→ **ACTION ITEM**
Look through the material that follows and show every line with the string "hamburger".
(Beginning of PROVIDED MATERIAL)
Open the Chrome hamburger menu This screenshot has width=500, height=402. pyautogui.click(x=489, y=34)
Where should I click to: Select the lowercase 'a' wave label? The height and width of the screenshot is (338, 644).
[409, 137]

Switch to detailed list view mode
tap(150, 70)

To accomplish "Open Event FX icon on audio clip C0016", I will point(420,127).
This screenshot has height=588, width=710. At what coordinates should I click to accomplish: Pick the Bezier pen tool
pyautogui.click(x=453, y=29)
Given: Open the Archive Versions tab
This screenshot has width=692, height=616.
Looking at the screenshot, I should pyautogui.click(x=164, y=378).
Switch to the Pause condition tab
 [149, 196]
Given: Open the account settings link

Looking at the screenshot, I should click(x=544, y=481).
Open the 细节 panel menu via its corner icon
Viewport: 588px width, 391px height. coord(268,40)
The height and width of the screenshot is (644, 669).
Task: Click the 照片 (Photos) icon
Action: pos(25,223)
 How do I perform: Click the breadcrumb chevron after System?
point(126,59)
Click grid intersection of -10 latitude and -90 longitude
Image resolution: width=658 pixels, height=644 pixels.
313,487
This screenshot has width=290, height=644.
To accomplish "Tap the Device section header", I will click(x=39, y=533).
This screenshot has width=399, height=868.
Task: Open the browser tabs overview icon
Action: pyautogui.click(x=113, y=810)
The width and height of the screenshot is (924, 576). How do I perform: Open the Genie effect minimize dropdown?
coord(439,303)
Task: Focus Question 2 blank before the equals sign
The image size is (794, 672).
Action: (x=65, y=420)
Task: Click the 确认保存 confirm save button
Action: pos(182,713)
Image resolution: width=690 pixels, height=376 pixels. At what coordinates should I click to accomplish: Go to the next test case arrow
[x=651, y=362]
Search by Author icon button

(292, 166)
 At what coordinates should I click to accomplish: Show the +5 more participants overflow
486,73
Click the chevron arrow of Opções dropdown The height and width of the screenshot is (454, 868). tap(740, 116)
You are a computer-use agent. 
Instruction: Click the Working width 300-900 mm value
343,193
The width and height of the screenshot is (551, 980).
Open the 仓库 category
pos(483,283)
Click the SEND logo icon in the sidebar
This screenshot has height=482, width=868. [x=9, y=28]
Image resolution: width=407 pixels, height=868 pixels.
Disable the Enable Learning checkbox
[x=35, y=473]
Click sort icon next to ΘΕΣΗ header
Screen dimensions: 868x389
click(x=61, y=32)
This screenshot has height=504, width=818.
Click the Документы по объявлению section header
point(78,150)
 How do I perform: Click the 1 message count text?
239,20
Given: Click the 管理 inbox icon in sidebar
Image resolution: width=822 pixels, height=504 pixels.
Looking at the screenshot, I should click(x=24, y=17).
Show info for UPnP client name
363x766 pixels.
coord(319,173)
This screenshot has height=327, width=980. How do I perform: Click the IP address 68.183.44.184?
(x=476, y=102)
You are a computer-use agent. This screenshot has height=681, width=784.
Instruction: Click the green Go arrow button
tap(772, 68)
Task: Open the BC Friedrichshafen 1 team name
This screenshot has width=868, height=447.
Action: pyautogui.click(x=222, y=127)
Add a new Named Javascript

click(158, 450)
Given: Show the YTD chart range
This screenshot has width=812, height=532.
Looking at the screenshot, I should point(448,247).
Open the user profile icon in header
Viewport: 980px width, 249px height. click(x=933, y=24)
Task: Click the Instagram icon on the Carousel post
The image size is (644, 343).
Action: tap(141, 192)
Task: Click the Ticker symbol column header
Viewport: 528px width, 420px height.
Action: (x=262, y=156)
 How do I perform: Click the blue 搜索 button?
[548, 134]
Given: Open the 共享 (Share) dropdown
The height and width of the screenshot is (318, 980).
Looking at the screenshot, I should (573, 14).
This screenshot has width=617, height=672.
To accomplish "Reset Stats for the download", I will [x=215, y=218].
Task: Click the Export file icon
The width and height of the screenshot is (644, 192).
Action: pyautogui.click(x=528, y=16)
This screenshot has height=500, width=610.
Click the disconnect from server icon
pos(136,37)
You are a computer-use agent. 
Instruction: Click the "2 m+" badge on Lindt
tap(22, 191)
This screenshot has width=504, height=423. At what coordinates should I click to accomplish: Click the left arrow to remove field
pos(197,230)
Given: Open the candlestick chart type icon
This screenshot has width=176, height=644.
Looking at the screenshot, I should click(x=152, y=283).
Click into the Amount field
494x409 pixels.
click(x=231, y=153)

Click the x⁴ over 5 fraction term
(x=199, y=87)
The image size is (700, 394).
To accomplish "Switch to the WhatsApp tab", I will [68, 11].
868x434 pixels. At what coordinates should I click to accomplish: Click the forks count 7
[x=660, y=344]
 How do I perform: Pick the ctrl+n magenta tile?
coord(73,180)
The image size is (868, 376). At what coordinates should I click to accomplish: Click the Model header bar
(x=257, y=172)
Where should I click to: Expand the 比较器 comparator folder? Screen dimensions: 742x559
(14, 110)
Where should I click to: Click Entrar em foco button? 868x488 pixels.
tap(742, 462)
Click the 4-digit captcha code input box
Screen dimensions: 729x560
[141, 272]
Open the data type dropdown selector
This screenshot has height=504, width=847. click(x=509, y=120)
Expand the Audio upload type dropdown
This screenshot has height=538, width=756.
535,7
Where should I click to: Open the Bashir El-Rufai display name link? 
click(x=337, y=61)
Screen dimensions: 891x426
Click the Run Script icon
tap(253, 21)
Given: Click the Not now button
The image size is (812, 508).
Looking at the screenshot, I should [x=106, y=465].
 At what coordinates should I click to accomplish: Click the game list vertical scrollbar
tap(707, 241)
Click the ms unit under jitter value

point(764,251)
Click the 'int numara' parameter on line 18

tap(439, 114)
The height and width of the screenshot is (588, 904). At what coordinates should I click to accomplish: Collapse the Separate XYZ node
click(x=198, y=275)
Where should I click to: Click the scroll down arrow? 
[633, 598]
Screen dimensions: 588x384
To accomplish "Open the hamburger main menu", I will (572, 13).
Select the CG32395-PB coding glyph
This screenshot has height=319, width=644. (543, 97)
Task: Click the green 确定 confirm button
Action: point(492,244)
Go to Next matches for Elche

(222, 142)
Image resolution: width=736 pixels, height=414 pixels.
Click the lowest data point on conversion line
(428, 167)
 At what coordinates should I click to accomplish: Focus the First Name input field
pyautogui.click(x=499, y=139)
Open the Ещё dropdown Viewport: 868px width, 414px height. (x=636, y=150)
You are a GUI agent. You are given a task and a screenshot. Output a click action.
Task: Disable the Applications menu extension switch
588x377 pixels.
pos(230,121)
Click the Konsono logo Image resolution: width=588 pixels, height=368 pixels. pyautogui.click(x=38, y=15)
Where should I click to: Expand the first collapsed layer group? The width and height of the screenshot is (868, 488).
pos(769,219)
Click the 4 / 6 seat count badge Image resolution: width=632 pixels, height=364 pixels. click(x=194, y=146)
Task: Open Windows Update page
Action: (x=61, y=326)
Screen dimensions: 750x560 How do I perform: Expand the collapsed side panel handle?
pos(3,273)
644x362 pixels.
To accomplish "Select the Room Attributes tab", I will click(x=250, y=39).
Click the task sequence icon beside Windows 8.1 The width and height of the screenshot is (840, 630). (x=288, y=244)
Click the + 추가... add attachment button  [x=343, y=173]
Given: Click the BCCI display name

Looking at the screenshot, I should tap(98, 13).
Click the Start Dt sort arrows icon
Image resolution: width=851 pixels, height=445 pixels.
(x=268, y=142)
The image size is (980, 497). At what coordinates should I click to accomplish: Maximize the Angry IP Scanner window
(End of PROVIDED MATERIAL)
→ **RESPONSE AREA**
Open the Chrome hamburger menu This screenshot has width=500, height=402. pyautogui.click(x=489, y=34)
To accomplish "Open the hamburger main menu", I will (572, 13).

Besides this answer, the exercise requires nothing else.